A braña is a seasonal pasture in the Cantabrian Mountains of northwest Spain, particularly in Asturias, Cantabria, and northern León. Brañas support several types of transhumance and can be used during different periods of the year, though the word is most often associated with summer usage.

Brañas are located in the mountains and hills far above towns, usually at between 700 and 1800 meters in altitude. Winter brañas are located at lower altitudes closer to towns, while summer brañas are located higher up in the mountains.

Etymology

The word braña most likely comes from the Latin verania meaning “summer” (compare Asturian branu, “summer”). However, some authors attribute the word to Proto-Celtic *brakna, “wetland”, which is the meaning of braña in Galician.

In the eastern Cantabrians, the term invernal is often used to refer specifically to winter pastures and in central and eastern Asturias the term majada, mayada, mayáu, or mayéu is sometimes used instead of braña for pastures of all seasons.

The Pasiegos of the Valley of Pas use the word braniza in place of braña.

Architecture
Characteristic of the brañas are several types of small stone huts for pastors, Vaqueiros, and their livestock. The most common are small structures called cabañas that have a square or rectangular layout. Siding is made of stone, most often slate, and the roof is made of stone, tile, or wood. These huts are for the pastor or Vaqueiro while smaller similar huts called cortes are for the livestock.

Data section:

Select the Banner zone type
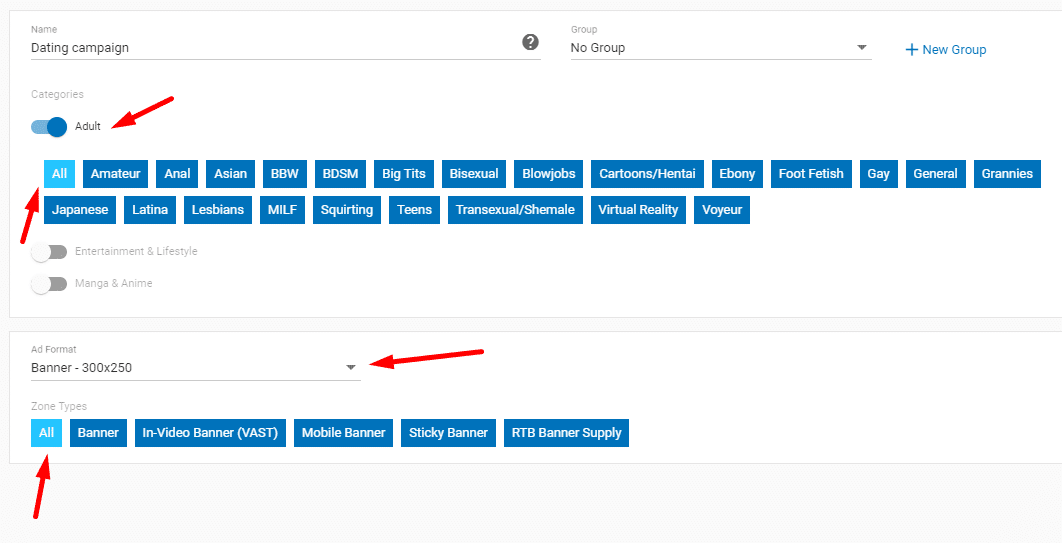The height and width of the screenshot is (543, 1062). [99, 433]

Stated problem A: Reproduce the passage on brañas word for word, starting with "In the eastern" and going on through "of all seasons.".
Stated problem B: According to the passage on brañas, at what altitude are brañas usually located?
Stated problem C: Pick up the passage on brañas after its last sentence and keep writing it.

Right answer A:
In the eastern Cantabrians, the term invernal is often used to refer specifically to winter pastures and in central and eastern Asturias the term majada, mayada, mayáu, or mayéu is sometimes used instead of braña for pastures of all seasons.

Right answer B: Usually between 700 and 1800 meters.

Right answer C:
Small stone huts with a circular layout are called corros or chozos and are most often used as shelter for calves. Roofs are made of stone but sometimes have grass grown on them.

Teitos are stone houses with arched roofs made of straw which are common in southwestern Asturias, especially Somiedo. The most famous teitos are in the braña of Pornacal, which today serves as a tourist attraction.

Transhumance

Non-Vaqueiros that practice transhumance in the Cantabrians practice a short-range form. They have three types of brañas: winter brañas, summer brañas, and brañas used in between seasons called brañas equinocciales. Cattle, horses, and smaller livestock such as sheep, goats, and pigs spend time in the brañas, though goats more often spend the whole year in open pastures. Today, the brañas are most often only used for cattle.

In non-Vaqueiro brañas, usually only a single family member goes to the braña with the livestock, while the rest of the family stays in the town. Structures in these brañas provide temporary shelter for the pastor and their livestock against the elements.

Transhumant pastors spend June to August in the summer braña and September, October, and March through May in the brañas equinocciales. From November through February, they live in the town while the livestock lives in the winter braña nearby.

Vaqueiros de Alzada

The Vaqueiro people live with their whole families and spend their lives in the brañas, which are their ancestral homes. Their primary livestock is cattle but they began to raise smaller livestock alongside cattle in the 20th century. Vaqueiro brañas are mostly situated in the west of Asturias and León.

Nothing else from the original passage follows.